Member Ted Hui Chi-fung has left office immediately, while Council Front legislator Claudia Mo Man-ching will officially step down on Friday.
“Opposition lawmakers have used their public post as a tool of political manipulation,” it said. “They were in fact resisting the central government’s comprehensive jurisdiction over Hong Kong.”
Tam Yiu-chung, Hong Kong’s sole delegate to the standing committee, and 13 other local deputies to the National People’s Congress said they strongly supported the resolution.
Legco president Andrew Leung Kwan-yuen said the mass resignations were a first and he needed time to discuss the administrative arrangements with the secretariat.
A spokesman for the secretariat said 11 motions the four disqualified lawmakers planned to move would be taken off the agenda.
The resolution unanimously endorsed by 161 NPCSC members empowers the city’s electoral authorities to unseat offending politicians without having to go through the courts.
Lawmakers would be removed if they were deemed to have promoted or supported Hong Kong independence or sought foreign intervention in the city’s affairs.
They could also be disqualified if they “were recognised in accordance with the law” to have failed to meet the legal requirement of “upholding the Basic Law and pledging allegiance to Hong Kong as a special administrative region of China” – as stated in their oath of office.
Lam insists the resolution did not grant her new powers to disqualify legislators, although relevant local laws would need to be amended.
She said she only began to think about the issue in August after the standing committee approved her request to postpone the polls. When the 19 members of the opposition decided to serve out the extended term in late September, she realised a problem existed and she would need to ask central government authorities to rule on the matter.
Hong Kong Legco ‘not a rubber stamp’, says Carrie Lam after all opposition lawmakers resign
Pro-Beijing heavyweights have suggested Lam next examine the allegiance of the city’s roughly 400 district councillors, but legal scholars are urging the government to exercise restraint and avoid infringing on residents’ civil rights.
The Real Estate Developers Association also issued a statement expressing support for Beijing’s resolution.
“If you say that the standing committee’s decision was unlawful or unconstitutional, you’ll definitely lose the case,” she said.
But if lawmakers in future believed their disqualification was the result of a factual error, the court could review the matter, she said.

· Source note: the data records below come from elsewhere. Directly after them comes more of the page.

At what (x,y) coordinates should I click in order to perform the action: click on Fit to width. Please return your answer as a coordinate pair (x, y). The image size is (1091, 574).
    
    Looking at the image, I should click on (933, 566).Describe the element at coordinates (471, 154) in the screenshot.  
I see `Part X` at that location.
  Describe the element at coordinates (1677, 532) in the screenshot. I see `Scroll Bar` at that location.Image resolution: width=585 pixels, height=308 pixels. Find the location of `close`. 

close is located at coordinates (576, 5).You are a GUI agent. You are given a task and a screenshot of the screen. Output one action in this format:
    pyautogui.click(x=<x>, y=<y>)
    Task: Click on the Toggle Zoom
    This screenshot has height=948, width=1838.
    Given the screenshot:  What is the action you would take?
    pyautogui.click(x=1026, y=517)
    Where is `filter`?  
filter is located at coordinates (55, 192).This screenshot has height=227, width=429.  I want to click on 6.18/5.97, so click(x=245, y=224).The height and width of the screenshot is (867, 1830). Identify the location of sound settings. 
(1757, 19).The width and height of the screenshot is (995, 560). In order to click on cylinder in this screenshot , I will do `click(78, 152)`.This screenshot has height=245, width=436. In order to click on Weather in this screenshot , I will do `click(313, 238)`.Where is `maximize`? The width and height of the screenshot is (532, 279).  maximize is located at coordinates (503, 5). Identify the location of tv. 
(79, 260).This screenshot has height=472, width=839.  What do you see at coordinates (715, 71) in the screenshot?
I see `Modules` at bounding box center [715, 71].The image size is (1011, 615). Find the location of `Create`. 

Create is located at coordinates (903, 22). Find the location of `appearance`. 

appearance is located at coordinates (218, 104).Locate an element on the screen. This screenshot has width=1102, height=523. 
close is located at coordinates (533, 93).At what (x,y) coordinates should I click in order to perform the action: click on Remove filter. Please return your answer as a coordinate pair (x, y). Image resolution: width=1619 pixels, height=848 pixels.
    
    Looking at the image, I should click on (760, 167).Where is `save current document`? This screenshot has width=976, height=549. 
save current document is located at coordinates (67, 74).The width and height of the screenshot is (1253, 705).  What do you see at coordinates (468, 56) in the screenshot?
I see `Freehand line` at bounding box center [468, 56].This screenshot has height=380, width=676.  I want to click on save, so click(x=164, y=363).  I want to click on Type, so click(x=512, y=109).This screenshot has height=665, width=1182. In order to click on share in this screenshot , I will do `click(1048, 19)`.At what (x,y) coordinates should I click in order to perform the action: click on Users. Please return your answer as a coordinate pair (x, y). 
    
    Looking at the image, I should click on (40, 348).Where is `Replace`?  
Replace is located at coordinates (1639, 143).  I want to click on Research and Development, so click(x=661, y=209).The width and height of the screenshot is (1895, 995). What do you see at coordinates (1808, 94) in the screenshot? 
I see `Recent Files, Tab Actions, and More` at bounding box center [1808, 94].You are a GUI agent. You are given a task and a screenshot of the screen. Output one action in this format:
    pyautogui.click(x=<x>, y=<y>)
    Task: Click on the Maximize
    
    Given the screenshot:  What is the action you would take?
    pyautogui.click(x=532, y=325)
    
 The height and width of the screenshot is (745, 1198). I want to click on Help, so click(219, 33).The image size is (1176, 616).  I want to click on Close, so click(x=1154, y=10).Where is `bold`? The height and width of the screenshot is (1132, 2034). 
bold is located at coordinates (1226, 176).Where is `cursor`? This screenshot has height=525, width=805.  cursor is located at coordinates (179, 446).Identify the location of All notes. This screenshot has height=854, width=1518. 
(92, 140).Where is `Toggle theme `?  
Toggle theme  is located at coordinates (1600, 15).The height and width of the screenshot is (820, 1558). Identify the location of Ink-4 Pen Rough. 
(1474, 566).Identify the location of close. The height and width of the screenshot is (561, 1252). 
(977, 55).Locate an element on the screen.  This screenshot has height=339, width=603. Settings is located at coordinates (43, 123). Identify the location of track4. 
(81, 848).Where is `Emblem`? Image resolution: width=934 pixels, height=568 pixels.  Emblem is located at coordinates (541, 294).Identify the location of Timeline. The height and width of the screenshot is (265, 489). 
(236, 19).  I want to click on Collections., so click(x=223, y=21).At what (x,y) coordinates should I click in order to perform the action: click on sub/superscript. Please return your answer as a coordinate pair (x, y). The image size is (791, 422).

Delegate Tam Yiu-chung said the standing committee would have ideally resolved the status of the four pan-democrats before the extended term started last month.
“But the NPCSC has a lot of other issues on its agenda,” he said. “The central government also needs time to arrange and consider matters. That’s why the timing did not completely match [with expectations].”
Western governments have expressed criticism throughout the unfolding of events with Britain on Thursday summoning Chinese ambassador Liu Xiaoming to register its deep concern.
“China has yet again broken its promise to the people of Hong Kong,” deputy foreign minister Nigel Adams told parliament. “Its actions tarnish China’s international reputation and undermine Hong Kong’s long-term development. We will stand up for the people of Hong Kong.”
The United States National Security Adviser Robert O’Brien said the Chinese Communist Party had “flagrantly violated” its commitments to the city.
“‘One country, two systems’ is now merely a fig leaf covering for the CCP’s expanding one party dictatorship in Hong Kong,” O’Brien said.
But foreign ministry spokesman Wang Wenbin rejected the claims, saying the status of Hong Kong lawmakers was an internal affair. Other countries had no “qualification” to make allegations against China, he said.
US Secretary of State Mike Pompeo released a statement of his own saying the US “strongly condemns” Beijing’s moves to disqualify the lawmakers.
“This resolution tramples on the rights of the people of Hong Kong to choose their elected representatives,” Pompeo said on Thursday afternoon. “We will hold accountable the people responsible for these actions and policies that erode Hong Kong’s autonomy and freedoms.”